Most miscarriages have little to no symptoms, but mine was full of them. Early in pregnancy, things felt off, and I became easily winded and dizzy. A few days after a worried call to my nurse, the bleeding came. I was home, by myself, and in excruciating pain.
When we became pregnant for the first time, we assumed that a baby would come nine months later. Miscarriage never crossed our minds. So many of my friends were having babies, and it all looked so easy. It was a lonely loss.
People said all types of things to encourage me: You’ll get pregnant again.You’ll get to hold your baby in heaven. At least it was early on in the pregnancy. We had announced our pregnancy immediately, so I also had people ask about the baby months after the miscarriage. It felt like a never-ending reminder of our loss.
And then it happened again.
A few months later, thinking the chances of a second miscarriage were slim, we began trying for another. We were thrilled when I became pregnant again, seeing this baby as an answer to our prayers. During this pregnancy, I’d feel something and wonder about a potential miscarriage, but mostly I was just happy to be pregnant again. Then, we had a routine ultrasound, but there was no heartbeat. The miscarriage came with complications. My body didn’t respond well to the medicine, which left me with a chronic stomach condition.
After my second miscarriage, fear and confusion took reign in my mind and heart. How could I make sense of a sovereign and good God in the midst of this? Why could my friend who didn’t want children have them so easily but I couldn’t? I was bitter and finished. I asked my husband if we could take a break from any attempt at getting pregnant so that my heart, mind, and body could heal.
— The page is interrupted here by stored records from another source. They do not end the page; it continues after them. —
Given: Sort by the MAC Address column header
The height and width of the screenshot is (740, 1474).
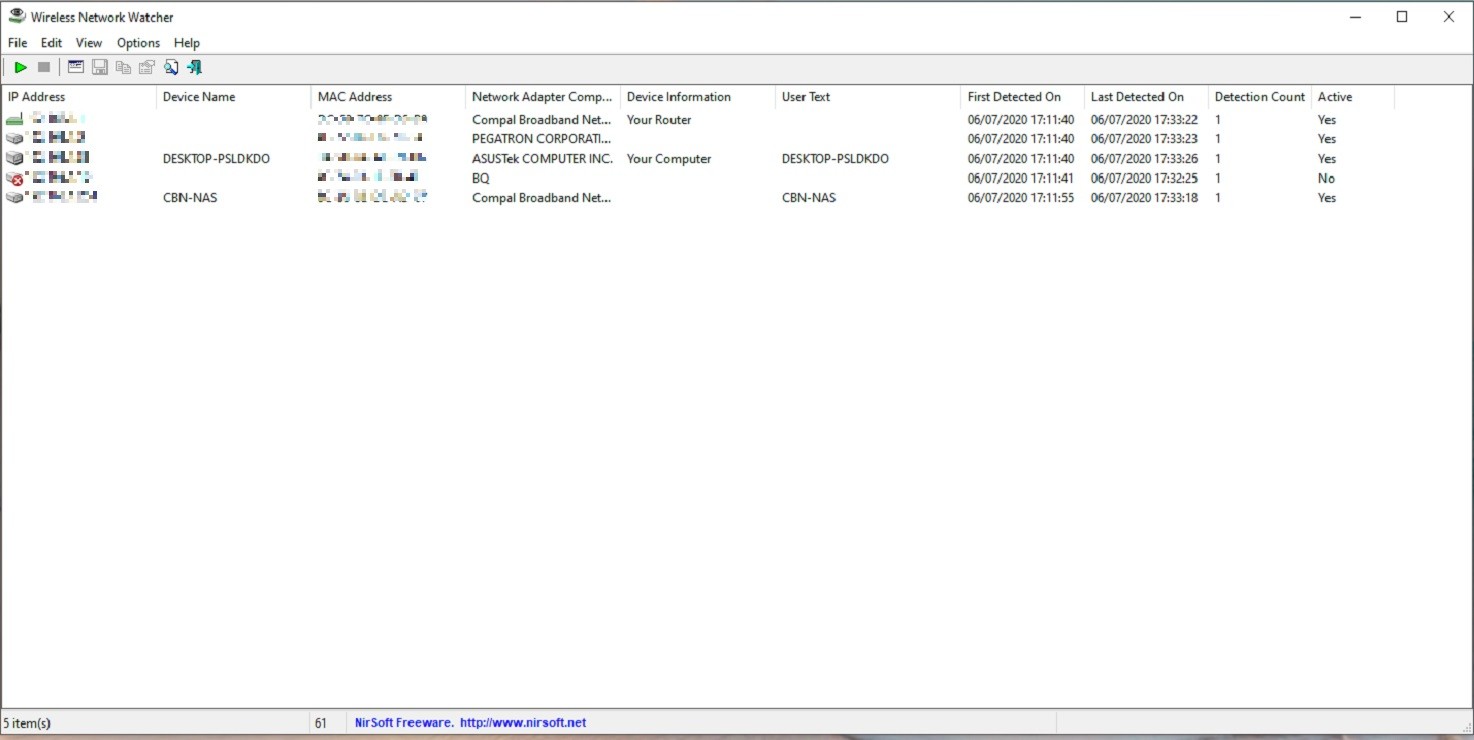Looking at the screenshot, I should 356,96.
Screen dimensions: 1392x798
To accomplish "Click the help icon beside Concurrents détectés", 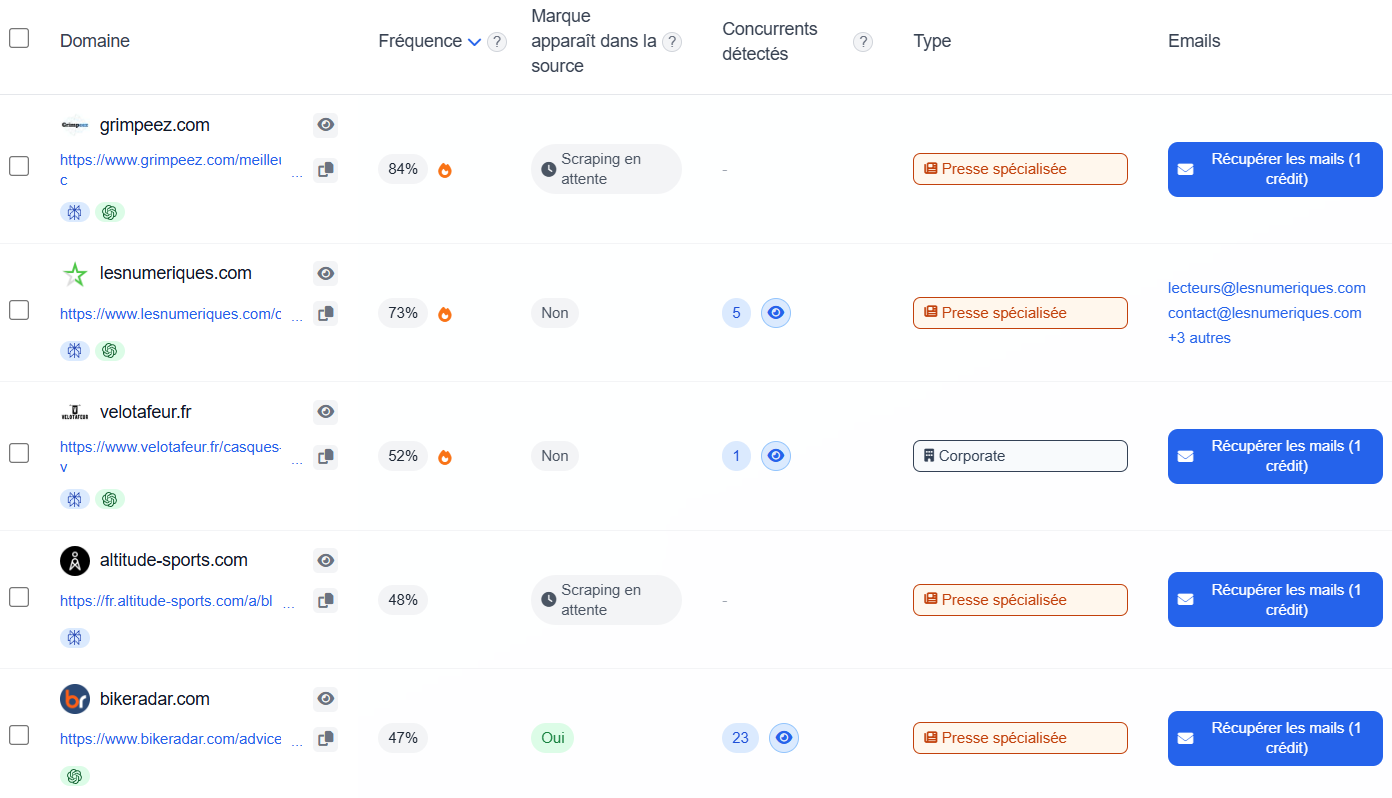I will click(x=863, y=42).
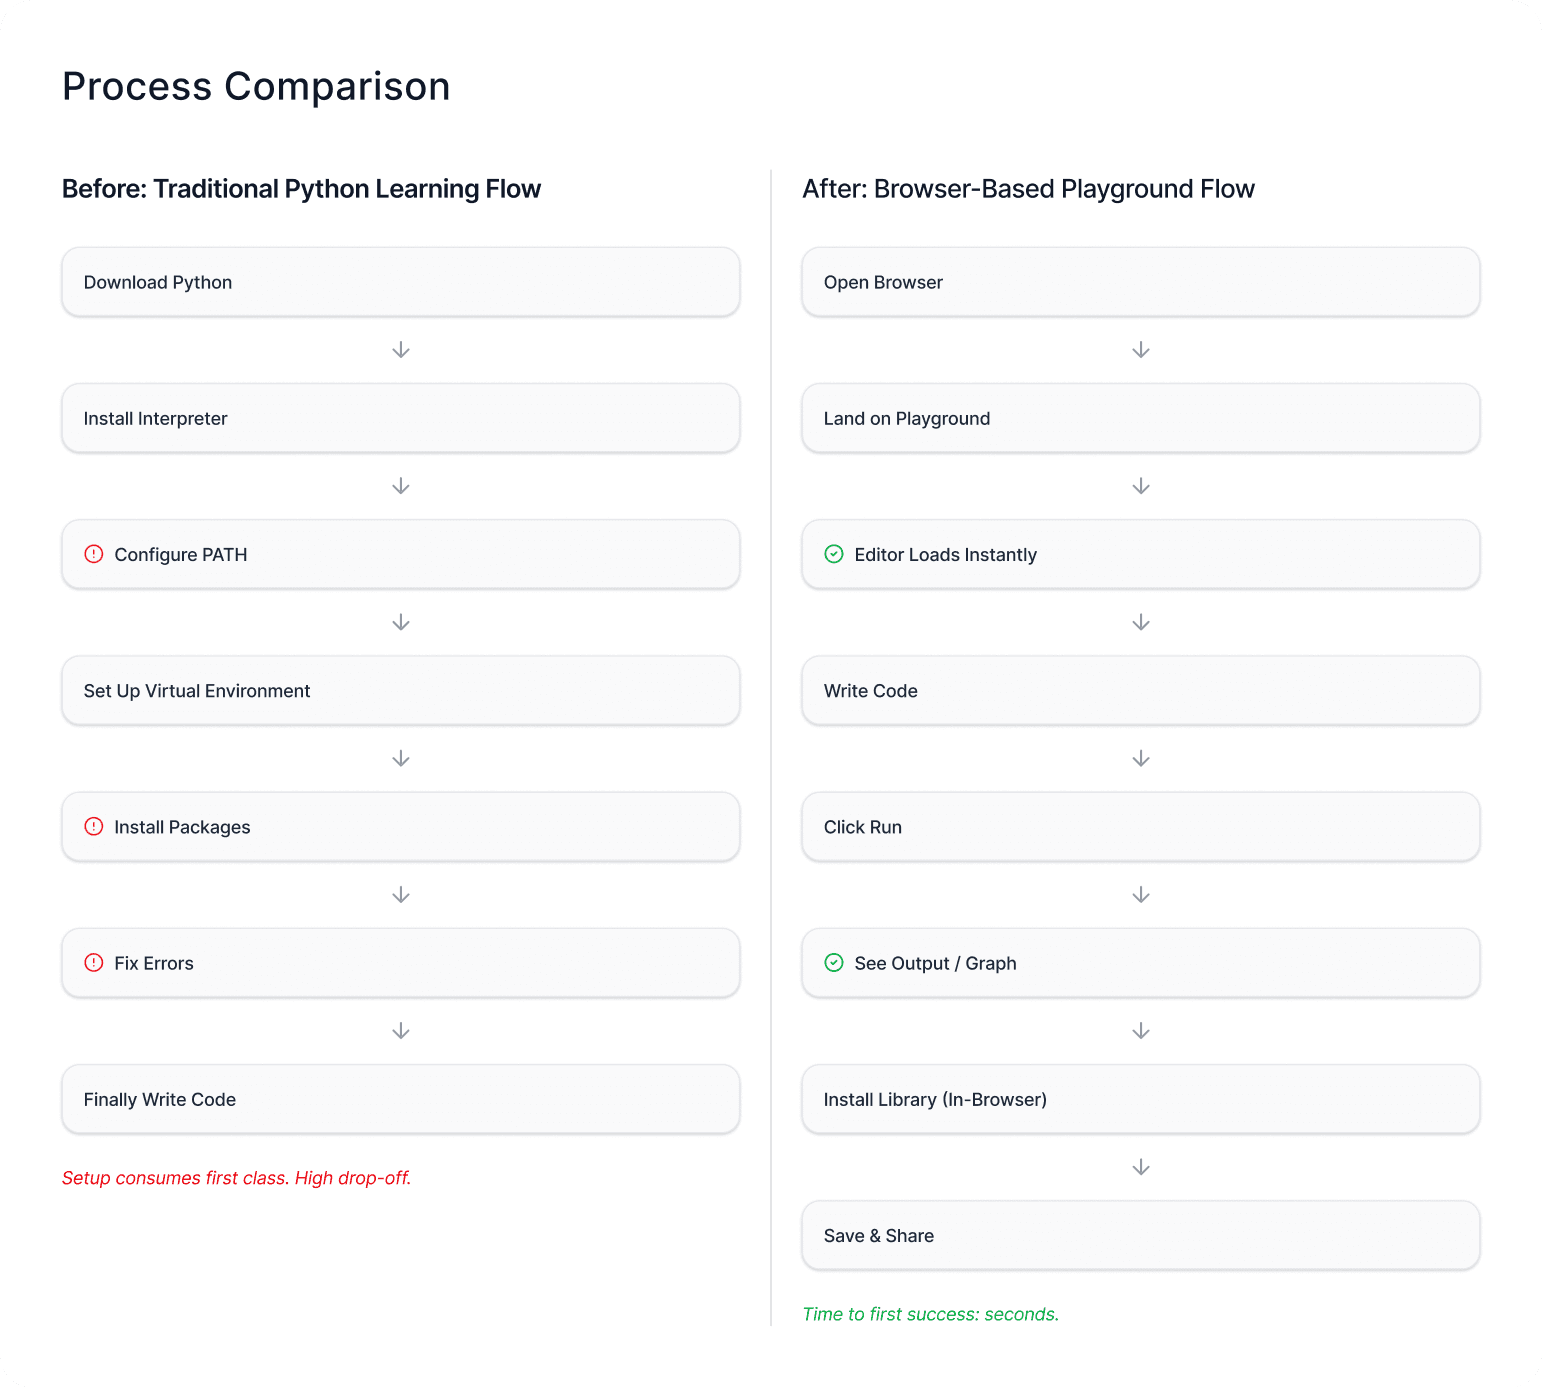This screenshot has height=1388, width=1542.
Task: Select the Finally Write Code step
Action: tap(401, 1099)
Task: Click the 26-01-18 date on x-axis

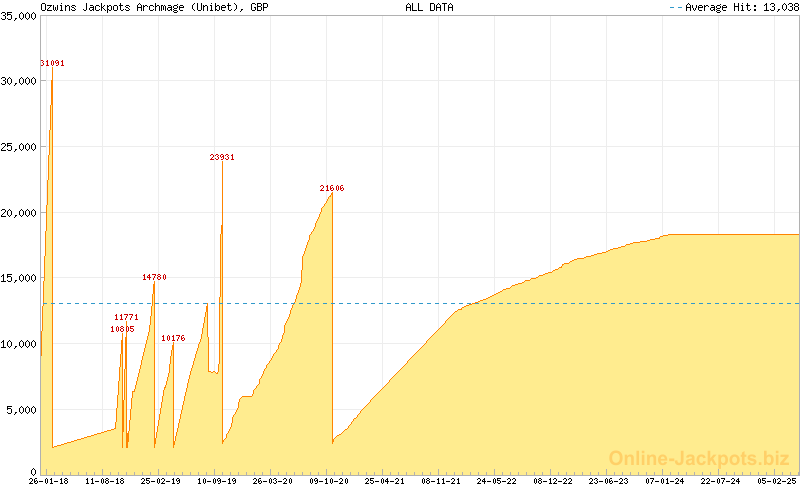Action: click(48, 481)
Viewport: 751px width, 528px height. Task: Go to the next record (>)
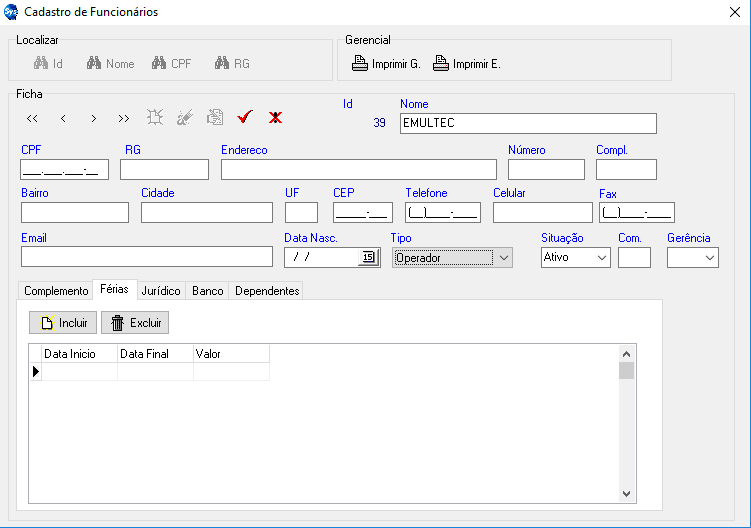[x=93, y=118]
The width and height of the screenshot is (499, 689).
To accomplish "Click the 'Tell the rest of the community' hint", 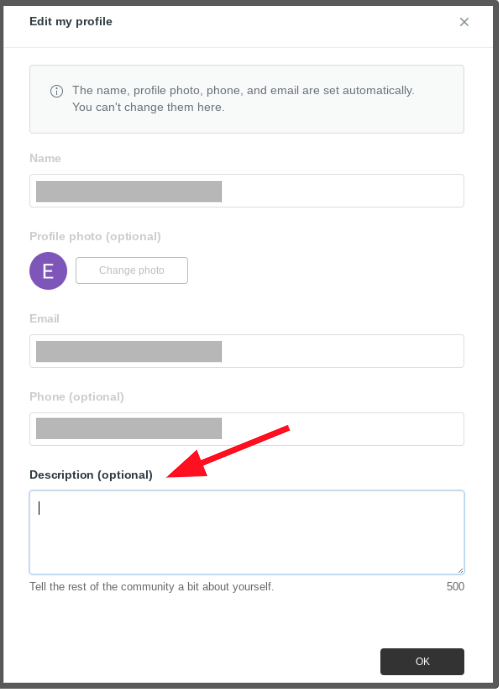I will coord(152,587).
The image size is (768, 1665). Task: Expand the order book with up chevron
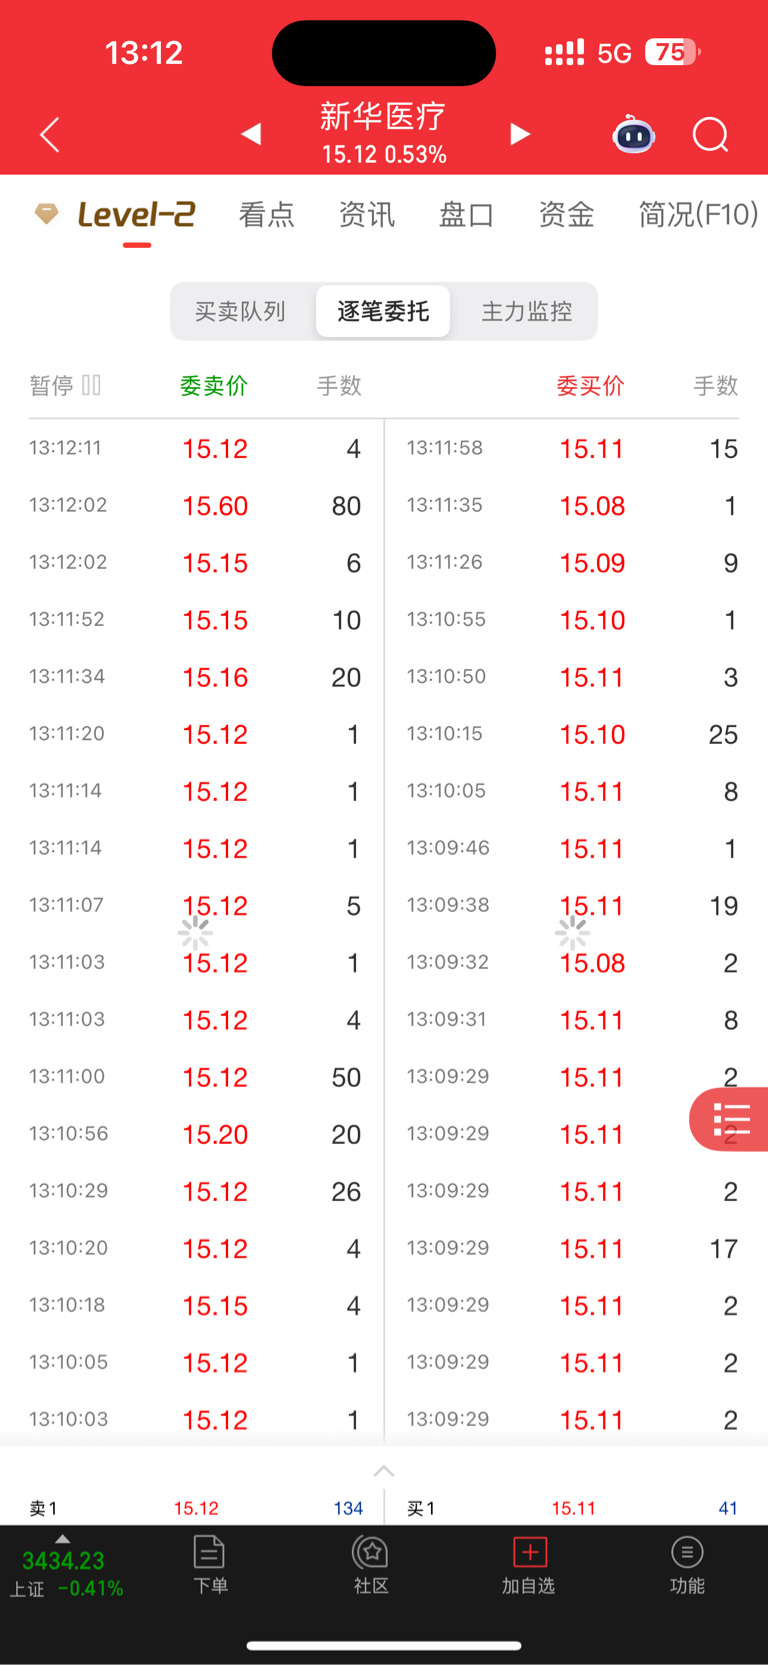(x=384, y=1471)
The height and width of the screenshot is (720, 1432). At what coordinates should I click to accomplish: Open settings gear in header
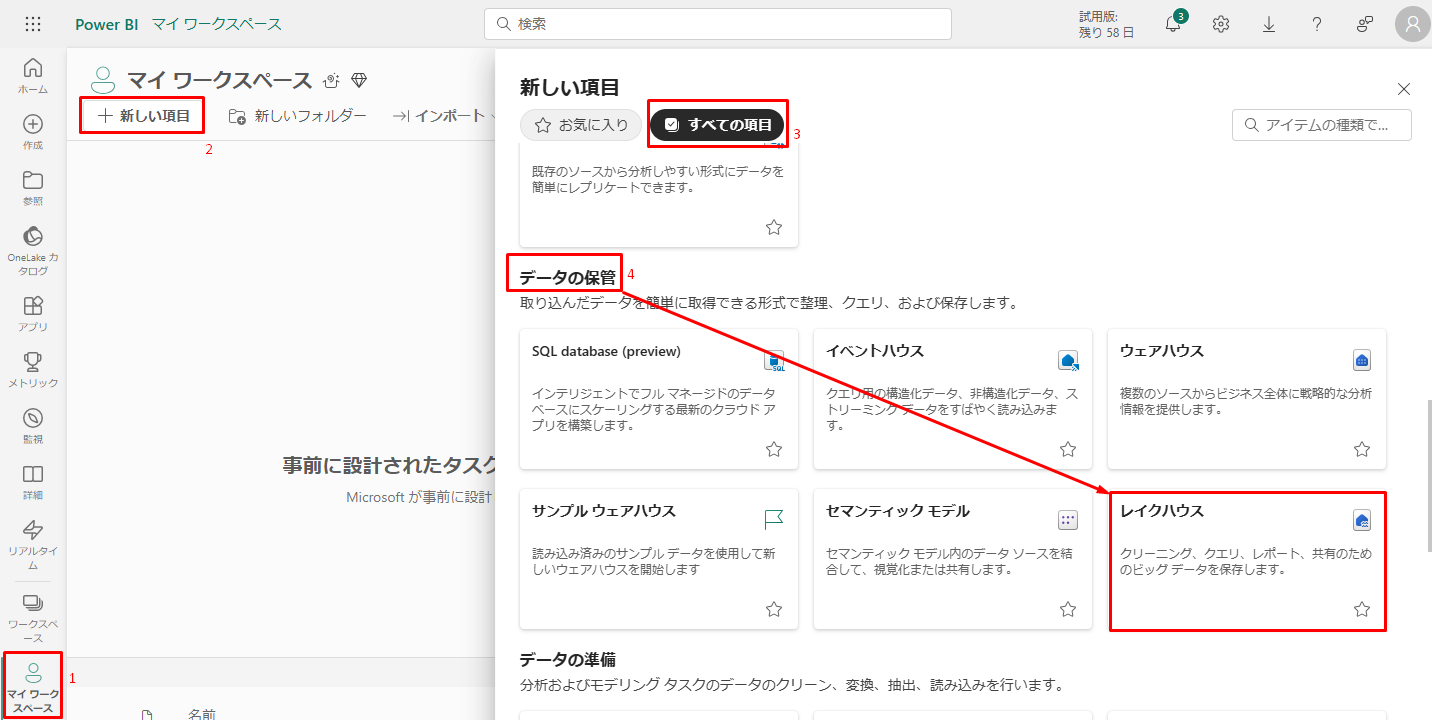(1220, 25)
I read Spiritual Depression by D. Martyn Lloyd Jones. I reread Future Grace by John Piper. I ran to my Bible in search for answers and peace. What the Lord revealed to me was that my fear and despondency wasn’t an anomaly. Jesus was denied and abandoned by his friends. He pleaded in the garden for the Lord to take the cup away and then proceeded down the awful lonely road towards the cross alone. And how could we forget the cry of our Savior as he died on the cross: “‘Eli, Eli, lema sabachthani?’ that is, ‘My God, my God, why have you forsaken me?’” (Matt. 27:46).
God provided comfort through the suffering of his Son. I wasn’t alone in my pain. He wasn’t leaving me to my own. He began to reveal to me that he understood and he loved me dearly. I didn’t have anywhere else to go but to him, and he answered my cry in the wilderness. It was comforting for me to realize that it was okay to be in a wilderness. Jesus didn’t go to the cross cheering and clapping his hands. He was sorrowful—sorrowful for this world and for the pain and separation from his Father he knew he’d have to endure. It was okay to weep. Through my tears I had great hope because I knew that I wasn’t praying to a dead Savior. He rose and was indeed interceding on my behalf.
Once my husband and I resumed trying, I was terrified to find out I was pregnant again. Every strange feeling in my abdomen set off a series of imaginary scenarios, each ending with me in the hospital then coming home without a child. We waited a little longer to tell friends, but we soon wanted everyone we knew to pray for us. We knew we couldn’t handle the pain and suffering of another miscarriage alone. Along with learning that the Lord endured great suffering, I realized that many other women had experienced miscarriages but never spoken of them. They began to comfort me with the comfort they had received from the Lord.